→ **Your goal**
Copy the records below line for line, with no changes, and leave out the pictures.

[Records on locating visible targets]
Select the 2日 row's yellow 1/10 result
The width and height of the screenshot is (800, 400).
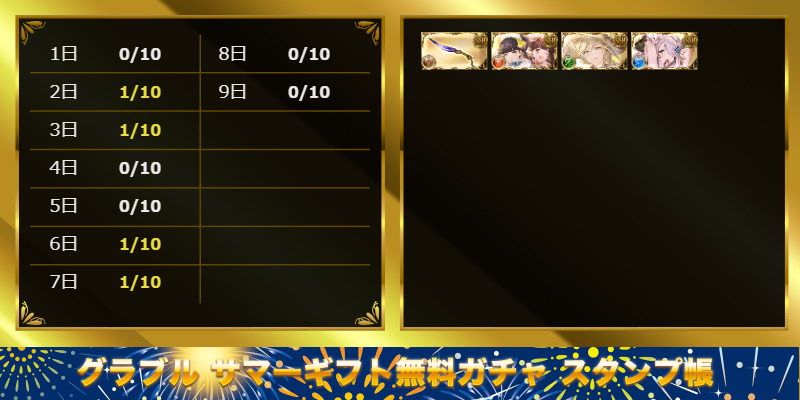tap(140, 92)
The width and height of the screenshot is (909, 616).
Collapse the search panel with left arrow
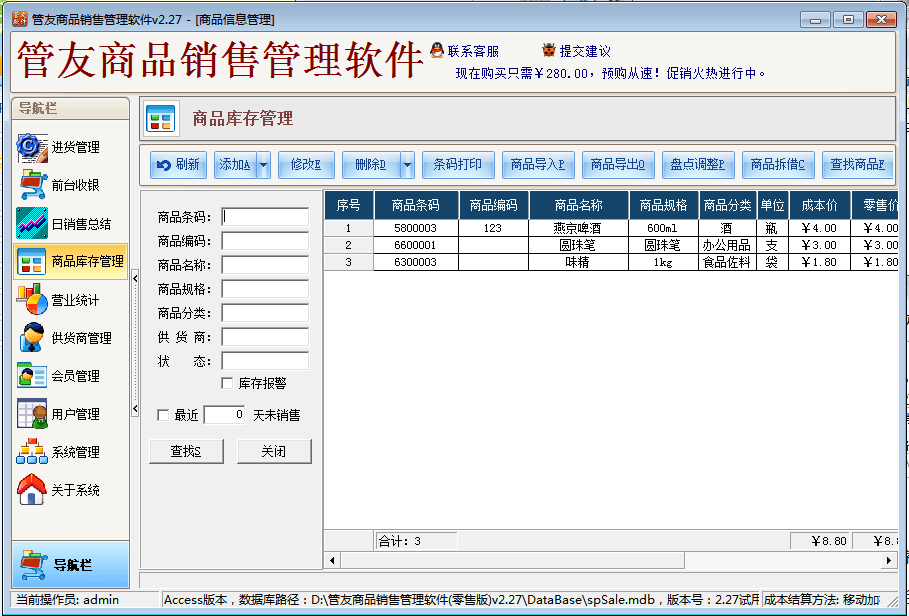click(x=135, y=279)
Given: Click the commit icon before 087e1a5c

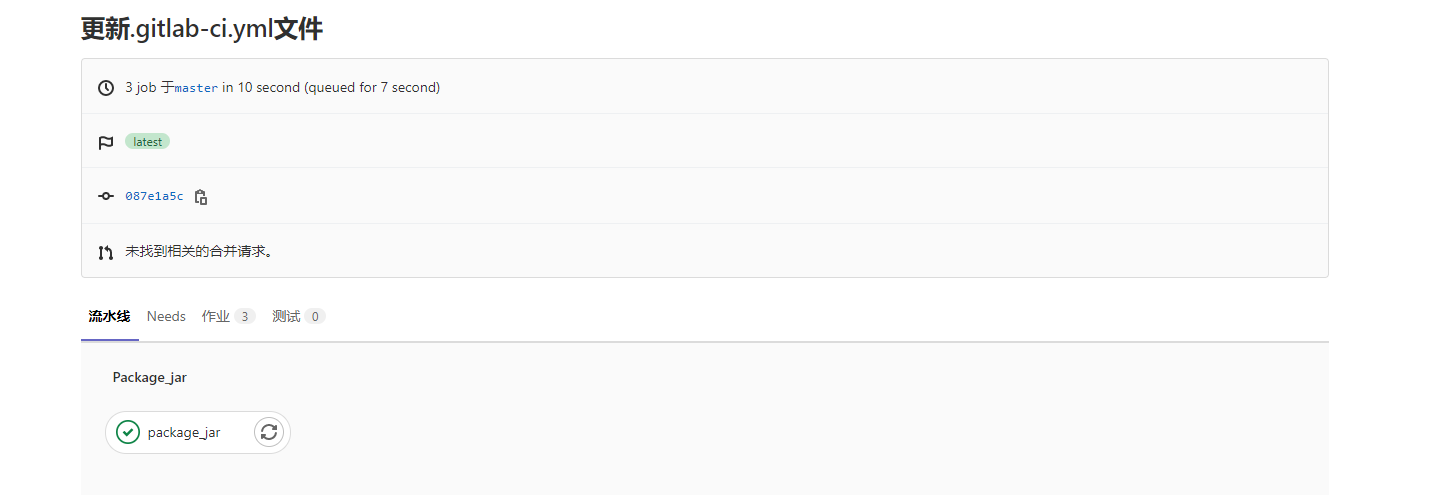Looking at the screenshot, I should (x=105, y=196).
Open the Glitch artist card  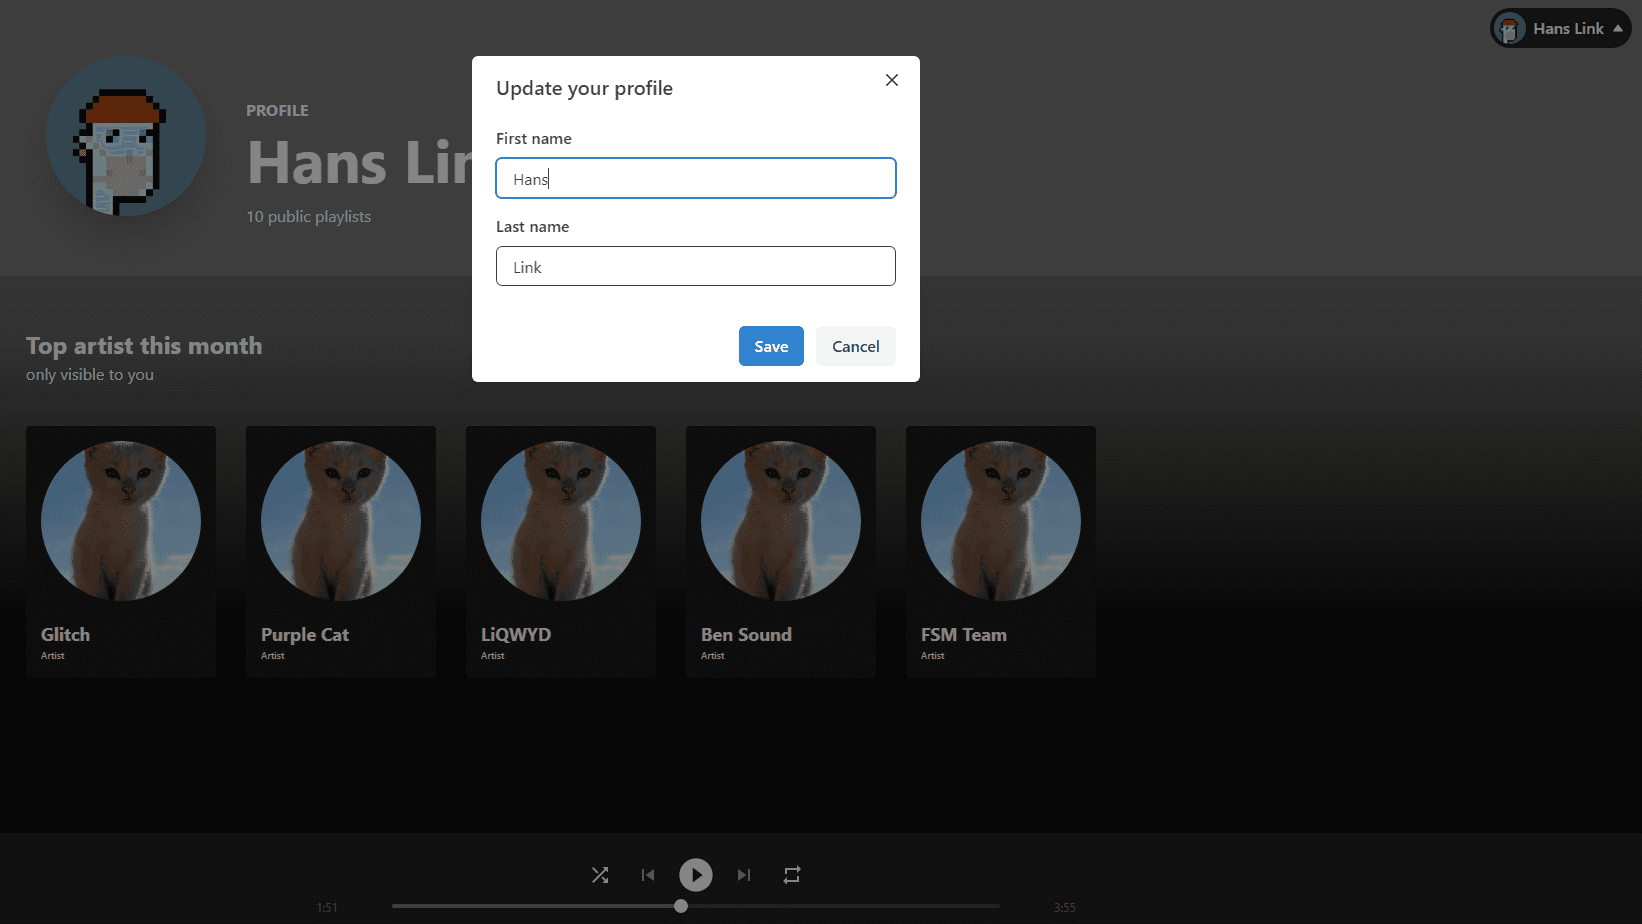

→ **Answer to this task**
Select the 2日 row's yellow 1/10 result
The width and height of the screenshot is (800, 400).
tap(140, 92)
The width and height of the screenshot is (909, 616).
Collapse the search panel with left arrow
click(x=135, y=279)
Given: Click the commit icon before 087e1a5c

Looking at the screenshot, I should (x=105, y=196).
Open the Glitch artist card  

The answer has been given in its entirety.